Once again I wonder how I have spent the last few weeks.  I don't appear to have been working which will explain  the absolute panic and anxiety dreams which have started already.  If it had been the start of a half term break I would have thrilled and excited but as we only had 1/6th of our time left it makes it almost impossible to enjoy the last week.

Mildly Autistic and Exasperating Son (Max) has become increasingly unsettled and is shouting at me for asking him to do unreasonable tasks (such as load the dishwasher and pick up his clothes) interspersed with bursting into tears of remorse.

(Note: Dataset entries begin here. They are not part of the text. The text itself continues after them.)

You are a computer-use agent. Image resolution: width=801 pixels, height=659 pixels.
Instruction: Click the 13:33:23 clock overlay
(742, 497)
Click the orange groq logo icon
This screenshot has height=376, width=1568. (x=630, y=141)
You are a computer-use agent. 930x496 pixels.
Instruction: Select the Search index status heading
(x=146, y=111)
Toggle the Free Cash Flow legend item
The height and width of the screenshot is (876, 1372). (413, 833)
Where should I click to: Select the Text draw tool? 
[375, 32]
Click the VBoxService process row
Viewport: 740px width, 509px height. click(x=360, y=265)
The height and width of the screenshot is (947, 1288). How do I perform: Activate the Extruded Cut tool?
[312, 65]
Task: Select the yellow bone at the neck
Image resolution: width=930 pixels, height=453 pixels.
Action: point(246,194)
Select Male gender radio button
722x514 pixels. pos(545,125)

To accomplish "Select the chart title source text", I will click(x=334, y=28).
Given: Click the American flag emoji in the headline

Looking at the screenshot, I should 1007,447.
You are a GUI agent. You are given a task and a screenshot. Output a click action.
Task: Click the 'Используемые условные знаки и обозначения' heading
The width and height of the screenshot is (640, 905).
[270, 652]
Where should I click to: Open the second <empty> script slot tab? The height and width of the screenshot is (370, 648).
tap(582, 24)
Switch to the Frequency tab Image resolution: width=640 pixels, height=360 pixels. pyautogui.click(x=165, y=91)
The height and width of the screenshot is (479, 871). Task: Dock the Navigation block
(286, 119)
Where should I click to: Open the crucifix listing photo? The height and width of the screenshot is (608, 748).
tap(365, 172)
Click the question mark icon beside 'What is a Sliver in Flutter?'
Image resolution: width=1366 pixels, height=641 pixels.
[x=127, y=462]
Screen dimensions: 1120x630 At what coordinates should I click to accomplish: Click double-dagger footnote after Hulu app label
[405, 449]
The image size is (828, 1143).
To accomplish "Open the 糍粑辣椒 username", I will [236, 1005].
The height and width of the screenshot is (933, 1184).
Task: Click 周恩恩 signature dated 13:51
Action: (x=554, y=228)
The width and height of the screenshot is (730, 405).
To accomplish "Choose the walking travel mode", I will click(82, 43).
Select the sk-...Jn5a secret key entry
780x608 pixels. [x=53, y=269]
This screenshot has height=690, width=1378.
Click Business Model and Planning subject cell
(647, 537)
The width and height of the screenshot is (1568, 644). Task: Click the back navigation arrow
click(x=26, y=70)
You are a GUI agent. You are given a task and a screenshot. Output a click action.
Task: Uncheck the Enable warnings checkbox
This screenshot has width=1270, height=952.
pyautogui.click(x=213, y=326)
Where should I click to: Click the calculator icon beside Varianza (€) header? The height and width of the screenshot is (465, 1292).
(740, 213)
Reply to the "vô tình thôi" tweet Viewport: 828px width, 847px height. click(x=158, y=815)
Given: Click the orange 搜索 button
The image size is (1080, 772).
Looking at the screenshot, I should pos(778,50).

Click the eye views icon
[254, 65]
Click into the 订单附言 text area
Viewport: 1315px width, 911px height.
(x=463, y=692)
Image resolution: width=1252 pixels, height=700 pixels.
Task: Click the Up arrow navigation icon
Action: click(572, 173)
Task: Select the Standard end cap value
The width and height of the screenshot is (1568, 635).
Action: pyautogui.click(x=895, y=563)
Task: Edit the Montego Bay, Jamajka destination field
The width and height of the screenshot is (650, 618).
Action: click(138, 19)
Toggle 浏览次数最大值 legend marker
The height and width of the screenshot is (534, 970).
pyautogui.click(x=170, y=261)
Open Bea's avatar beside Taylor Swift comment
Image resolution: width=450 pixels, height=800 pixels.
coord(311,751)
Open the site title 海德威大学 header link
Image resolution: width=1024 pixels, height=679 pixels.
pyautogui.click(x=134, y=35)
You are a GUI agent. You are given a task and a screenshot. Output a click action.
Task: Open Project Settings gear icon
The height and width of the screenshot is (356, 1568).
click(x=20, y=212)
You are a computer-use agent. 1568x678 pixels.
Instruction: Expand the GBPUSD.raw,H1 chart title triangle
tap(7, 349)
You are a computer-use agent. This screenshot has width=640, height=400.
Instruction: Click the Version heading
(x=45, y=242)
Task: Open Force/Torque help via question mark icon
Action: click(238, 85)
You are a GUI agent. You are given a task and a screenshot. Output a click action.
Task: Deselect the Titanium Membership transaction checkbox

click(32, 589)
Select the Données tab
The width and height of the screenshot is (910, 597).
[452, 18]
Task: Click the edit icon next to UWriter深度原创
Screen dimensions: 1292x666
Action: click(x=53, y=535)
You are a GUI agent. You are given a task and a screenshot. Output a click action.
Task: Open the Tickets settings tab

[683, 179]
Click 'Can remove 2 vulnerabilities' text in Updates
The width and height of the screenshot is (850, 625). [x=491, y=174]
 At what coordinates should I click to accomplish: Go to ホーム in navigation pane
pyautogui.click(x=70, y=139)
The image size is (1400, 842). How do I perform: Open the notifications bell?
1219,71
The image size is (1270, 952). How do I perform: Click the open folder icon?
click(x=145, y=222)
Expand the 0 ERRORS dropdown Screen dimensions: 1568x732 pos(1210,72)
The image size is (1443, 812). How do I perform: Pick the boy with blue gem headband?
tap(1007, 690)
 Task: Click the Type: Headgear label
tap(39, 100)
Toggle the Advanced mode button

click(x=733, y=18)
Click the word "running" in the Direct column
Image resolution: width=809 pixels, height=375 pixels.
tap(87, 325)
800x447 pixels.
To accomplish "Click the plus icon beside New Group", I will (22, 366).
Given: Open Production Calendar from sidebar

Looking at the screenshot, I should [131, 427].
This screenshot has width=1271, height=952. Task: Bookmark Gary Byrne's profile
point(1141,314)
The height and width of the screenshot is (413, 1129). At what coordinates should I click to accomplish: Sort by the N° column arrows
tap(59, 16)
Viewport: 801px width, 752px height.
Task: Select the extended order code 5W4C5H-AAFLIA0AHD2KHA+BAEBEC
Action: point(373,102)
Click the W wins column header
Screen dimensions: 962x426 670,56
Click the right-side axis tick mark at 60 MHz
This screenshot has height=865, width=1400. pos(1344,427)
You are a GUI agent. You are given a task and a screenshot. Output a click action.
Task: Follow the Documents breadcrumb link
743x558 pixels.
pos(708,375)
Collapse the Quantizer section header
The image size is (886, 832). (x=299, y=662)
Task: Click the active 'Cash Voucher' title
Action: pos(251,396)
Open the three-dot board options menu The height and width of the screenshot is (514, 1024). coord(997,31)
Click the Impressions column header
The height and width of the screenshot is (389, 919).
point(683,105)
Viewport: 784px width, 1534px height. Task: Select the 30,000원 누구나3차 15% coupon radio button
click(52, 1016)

I am, actually, making increasingly unreasonable demands on my children.  I keep expecting them to be able to answer questions like; "What is the matter with you?"  and "Why did I put you on the stairs?"  I am dreading going to back to work and equally thrilled that when I am at work I am entitled to 4 periods of PPA a week.  That sort of time is not incorporated into a week on holiday.  At home I do not have any access to planning, or preparation time.  When I suggest that I go into school for half a day to prepare, Dan is extremely unwilling to lose his final catch up time with series 4 of "Dexter".  His willingness to support me fully in my career does not extend as far as actual, practical help.

Thursday 29 August 2013

Summer helliday

It's nearly over.  My long break.  The six weeks of the year when I can lie-in, go to bed late, catch up on all the programmes I have recorded over the last year and go shopping.  I can go to the gym, go swimming, go for long walks and bike rides....

Except, of course, it is also the children's holiday.  And since I am apparently incapable of entertaining them in the house without the television being on permanently, we are out everyday.

I have also apparently turned into my father and obsessively check the weather forecast, making the picnics and car journeys depend on the wisdom of Tomasz Schafernaker and Zeb Soames.

So this holiday I have been "Supermum" as defined by television advertising.  It goes like this;

Scene 1: SUPERMUM is woken from pristine white bedding by two (never three) gorgeous children, one boy and one girl, ideally under 11, gently patting her face with soft teddy bears (not screaming "Mummy,I want a wee!" from their bedrooms.  They are excited about the day ahead.  They do not know what it will involve exactly but SUPERMUM has planned it so it will be good.  SUPERMUM is happy, smiling and stretching, looking fresh-faced.  Next to her in bed, a clean-shaven dad buries his head under the pillow, but probably gets up and makes her a cup of tea.

Scene 2: SUPERMUM is making sandwiches, loaded with salad on wholemeal bread while gorgeous children eat a healthy, balanced breakfast cereal in an open-plan kitchen.  (There is a t.v. but it is not on.) The work surface is clean and tidy and SUPERMUM is reassured that germs have been banished as ther children spill milk on the table.

Scene 3:  SUPERMUM is driving a mid range family car to somewhere exciting.  Gorgeous children are, in fact, so excited that they forget to pinch each other throughout the journey, complain about not staying at home to play on the XStation, or attempt to draw their mother into involved conversations that distract her from "Woman's Hour".

Scene 4:  A short scene.  SUPERMUM and children on some fairground ride, looking into an aquarium tank, splashing in the sea together (SUPERMUM is not on the beach, fully clothed and shivering, but fully involved, up to her average bosom), gazing in awe, open mouthed / holding hands / pointing at some large dead animal suspended from a ceiling.  All scenarios accommodate SUPERMUM and both children who are willing participants and are easily contained within a standard ride vehicle.

Scene 5:  Exhausted gorgeous children are tucked in by a smiling SUPERMUM, who then joins husband for a medium sized glass of red, a home-cooked meal and no television, facebook or phones.  

But now, it's over.  At a normal half term I would be celebrating the week ahead, but now I am moaning about the fact I have only 1/6th left.  And somehow, I didn't do anything I needed to.